** Opening SOURCE INFORMATION block **
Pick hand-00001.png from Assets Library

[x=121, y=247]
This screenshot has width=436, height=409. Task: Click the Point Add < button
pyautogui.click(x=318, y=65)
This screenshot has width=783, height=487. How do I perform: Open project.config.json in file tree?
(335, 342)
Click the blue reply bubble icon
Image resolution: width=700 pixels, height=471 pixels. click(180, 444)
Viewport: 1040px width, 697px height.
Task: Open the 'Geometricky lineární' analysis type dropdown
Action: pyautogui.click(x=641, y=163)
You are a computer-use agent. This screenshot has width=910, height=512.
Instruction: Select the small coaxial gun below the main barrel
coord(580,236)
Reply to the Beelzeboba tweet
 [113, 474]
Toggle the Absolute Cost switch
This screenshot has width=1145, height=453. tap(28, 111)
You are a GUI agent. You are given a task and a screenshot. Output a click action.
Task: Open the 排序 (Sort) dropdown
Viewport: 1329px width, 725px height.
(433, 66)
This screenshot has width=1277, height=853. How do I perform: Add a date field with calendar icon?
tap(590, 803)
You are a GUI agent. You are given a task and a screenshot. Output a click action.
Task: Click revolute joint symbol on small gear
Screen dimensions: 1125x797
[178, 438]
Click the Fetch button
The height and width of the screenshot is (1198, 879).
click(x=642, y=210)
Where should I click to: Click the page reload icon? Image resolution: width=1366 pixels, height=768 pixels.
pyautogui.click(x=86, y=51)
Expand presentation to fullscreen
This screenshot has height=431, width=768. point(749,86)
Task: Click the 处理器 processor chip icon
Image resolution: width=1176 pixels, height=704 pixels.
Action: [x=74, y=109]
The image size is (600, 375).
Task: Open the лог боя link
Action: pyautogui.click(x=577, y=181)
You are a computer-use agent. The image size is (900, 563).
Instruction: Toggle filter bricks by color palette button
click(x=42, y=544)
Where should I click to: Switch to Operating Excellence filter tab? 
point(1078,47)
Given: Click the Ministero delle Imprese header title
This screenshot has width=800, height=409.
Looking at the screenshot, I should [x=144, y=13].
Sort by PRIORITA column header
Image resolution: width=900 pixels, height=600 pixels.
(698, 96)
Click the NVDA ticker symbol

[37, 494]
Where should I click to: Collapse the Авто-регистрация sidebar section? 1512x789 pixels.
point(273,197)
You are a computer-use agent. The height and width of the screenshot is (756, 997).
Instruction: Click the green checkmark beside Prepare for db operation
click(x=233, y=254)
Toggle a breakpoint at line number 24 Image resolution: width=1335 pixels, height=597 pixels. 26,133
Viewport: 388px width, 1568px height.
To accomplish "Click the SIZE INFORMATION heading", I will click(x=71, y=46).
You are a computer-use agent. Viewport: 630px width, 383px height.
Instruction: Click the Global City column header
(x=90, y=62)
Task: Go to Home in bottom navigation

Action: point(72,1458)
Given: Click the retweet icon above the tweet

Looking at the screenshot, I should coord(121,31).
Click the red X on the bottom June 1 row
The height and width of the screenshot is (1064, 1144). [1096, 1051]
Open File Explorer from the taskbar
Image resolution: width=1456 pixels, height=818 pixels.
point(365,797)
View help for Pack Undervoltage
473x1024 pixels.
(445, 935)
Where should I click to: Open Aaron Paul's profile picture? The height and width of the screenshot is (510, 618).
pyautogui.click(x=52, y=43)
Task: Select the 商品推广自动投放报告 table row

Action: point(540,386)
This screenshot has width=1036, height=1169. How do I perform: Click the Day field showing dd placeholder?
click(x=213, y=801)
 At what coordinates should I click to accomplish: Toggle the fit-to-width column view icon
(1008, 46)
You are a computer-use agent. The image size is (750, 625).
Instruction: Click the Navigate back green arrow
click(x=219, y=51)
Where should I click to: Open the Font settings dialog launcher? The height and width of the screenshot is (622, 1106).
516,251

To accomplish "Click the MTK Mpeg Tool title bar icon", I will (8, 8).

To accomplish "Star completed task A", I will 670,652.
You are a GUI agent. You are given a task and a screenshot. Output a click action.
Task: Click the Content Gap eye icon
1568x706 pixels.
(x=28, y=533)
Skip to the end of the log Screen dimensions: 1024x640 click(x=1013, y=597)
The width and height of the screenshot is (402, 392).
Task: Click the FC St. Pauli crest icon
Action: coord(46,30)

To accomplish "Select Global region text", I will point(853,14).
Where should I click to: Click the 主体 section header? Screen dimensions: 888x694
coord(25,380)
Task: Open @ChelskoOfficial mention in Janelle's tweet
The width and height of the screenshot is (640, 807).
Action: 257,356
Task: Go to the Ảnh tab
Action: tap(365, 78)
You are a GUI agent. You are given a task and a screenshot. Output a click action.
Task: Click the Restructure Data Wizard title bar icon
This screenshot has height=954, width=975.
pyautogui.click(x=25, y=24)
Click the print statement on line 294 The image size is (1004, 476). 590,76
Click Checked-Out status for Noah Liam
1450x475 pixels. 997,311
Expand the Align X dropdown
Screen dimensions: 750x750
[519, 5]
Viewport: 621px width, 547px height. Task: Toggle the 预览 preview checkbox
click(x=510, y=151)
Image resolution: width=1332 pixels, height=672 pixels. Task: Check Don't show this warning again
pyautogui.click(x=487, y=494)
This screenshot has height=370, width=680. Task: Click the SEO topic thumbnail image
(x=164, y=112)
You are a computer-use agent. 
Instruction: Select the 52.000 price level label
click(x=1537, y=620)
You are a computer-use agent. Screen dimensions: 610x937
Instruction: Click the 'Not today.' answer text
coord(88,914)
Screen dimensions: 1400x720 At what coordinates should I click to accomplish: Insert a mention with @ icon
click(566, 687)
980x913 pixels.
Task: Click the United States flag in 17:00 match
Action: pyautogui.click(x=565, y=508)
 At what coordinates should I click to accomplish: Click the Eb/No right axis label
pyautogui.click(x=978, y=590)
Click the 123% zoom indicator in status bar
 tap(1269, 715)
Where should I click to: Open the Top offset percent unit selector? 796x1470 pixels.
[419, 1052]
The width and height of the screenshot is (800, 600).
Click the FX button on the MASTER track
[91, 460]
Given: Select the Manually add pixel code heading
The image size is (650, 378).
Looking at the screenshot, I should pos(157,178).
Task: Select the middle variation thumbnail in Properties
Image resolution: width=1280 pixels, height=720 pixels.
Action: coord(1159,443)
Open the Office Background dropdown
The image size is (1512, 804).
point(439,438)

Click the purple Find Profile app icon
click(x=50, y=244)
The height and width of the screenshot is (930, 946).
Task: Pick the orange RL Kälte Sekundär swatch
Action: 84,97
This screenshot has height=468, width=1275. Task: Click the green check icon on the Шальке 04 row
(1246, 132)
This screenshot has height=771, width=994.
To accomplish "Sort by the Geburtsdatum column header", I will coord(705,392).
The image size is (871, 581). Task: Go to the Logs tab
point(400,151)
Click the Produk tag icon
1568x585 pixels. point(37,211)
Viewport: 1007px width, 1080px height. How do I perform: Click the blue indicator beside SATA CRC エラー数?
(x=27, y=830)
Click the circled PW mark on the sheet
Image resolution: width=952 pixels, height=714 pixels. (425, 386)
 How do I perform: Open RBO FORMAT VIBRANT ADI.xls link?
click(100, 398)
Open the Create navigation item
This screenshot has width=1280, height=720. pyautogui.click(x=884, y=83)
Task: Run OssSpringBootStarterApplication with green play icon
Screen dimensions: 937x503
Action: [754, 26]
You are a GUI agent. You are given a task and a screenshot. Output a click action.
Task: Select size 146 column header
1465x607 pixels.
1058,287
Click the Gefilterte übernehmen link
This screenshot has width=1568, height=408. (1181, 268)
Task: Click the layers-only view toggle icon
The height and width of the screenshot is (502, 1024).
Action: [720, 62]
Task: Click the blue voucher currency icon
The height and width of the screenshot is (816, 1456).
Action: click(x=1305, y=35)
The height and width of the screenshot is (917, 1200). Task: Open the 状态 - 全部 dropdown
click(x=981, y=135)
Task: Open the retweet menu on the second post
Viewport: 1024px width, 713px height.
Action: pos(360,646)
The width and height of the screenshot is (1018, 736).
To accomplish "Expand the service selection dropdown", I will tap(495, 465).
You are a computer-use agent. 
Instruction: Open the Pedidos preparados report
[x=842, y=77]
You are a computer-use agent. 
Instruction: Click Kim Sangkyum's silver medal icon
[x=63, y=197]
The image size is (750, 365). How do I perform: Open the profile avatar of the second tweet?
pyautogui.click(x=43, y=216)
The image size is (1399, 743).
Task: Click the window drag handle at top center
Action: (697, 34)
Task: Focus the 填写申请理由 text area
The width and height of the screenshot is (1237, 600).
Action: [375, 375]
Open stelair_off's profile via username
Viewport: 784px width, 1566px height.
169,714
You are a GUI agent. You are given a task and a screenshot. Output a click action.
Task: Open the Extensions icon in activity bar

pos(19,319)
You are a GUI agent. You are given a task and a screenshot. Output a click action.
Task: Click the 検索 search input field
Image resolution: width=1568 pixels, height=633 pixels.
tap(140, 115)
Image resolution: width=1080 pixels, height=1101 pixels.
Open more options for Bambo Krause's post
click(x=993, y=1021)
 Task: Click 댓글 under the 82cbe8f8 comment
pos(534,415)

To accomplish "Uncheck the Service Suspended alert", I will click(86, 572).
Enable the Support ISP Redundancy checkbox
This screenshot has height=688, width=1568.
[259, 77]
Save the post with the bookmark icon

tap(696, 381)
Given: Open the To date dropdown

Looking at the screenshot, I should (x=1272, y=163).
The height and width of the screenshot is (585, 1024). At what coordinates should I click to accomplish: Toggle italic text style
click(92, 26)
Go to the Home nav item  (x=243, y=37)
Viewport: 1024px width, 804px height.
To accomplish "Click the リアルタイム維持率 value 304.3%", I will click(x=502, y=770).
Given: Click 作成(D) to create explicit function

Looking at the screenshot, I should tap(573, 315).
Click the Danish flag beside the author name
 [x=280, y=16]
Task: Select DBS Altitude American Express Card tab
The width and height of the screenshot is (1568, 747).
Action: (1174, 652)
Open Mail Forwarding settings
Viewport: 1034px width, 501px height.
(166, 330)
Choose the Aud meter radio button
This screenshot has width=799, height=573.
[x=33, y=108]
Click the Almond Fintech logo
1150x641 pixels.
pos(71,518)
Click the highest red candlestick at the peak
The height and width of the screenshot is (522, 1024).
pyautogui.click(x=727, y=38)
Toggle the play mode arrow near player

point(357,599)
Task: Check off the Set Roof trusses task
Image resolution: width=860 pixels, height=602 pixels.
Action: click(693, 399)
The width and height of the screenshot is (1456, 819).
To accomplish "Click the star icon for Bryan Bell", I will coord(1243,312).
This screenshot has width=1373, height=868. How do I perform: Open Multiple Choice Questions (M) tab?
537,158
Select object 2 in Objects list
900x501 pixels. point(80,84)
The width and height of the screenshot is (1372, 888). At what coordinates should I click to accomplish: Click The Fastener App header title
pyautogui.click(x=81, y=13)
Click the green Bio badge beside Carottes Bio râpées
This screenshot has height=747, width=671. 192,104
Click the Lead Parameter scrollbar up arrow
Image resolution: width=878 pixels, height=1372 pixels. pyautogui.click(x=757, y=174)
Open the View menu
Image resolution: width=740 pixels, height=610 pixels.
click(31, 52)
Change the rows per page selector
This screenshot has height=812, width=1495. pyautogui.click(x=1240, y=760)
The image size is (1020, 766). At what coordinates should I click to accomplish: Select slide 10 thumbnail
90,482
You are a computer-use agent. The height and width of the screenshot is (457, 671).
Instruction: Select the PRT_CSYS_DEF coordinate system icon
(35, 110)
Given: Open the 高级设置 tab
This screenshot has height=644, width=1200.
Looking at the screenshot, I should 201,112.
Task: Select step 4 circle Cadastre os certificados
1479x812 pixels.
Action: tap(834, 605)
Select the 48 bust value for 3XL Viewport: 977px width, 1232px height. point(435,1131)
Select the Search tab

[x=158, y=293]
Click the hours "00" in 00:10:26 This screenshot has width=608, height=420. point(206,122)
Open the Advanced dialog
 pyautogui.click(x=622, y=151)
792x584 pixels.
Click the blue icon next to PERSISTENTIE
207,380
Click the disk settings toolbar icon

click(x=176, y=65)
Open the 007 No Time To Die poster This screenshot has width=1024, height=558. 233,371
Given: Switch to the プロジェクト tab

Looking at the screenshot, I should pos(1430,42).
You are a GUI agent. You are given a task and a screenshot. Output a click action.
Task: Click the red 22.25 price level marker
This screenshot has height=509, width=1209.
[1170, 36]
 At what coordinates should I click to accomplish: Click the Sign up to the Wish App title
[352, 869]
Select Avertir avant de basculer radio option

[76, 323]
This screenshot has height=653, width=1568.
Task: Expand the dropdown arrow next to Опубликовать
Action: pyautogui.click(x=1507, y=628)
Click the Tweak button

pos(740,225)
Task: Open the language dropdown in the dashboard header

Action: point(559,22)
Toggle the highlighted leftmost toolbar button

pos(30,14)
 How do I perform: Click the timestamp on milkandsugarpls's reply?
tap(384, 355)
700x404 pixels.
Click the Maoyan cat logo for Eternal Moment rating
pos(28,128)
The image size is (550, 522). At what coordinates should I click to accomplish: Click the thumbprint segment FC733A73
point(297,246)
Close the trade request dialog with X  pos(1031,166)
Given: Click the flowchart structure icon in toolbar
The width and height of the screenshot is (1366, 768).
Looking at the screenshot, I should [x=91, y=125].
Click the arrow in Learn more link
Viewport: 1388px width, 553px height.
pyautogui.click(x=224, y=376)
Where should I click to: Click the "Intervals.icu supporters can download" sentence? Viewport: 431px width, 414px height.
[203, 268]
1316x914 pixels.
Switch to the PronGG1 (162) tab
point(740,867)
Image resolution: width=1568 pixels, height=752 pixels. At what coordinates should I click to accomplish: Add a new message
** Closing SOURCE INFORMATION block **
#### [WORK REQUIRED]
Within the material above, transcribe exactly the lines that run from the line holding "Where should I click to: Open the Top" through the line holding "Given: Select the".

#### [RESULT]
Where should I click to: Open the Top offset percent unit selector? 796x1470 pixels.
[419, 1052]
The width and height of the screenshot is (800, 600).
Click the FX button on the MASTER track
[91, 460]
Given: Select the Manually add pixel code heading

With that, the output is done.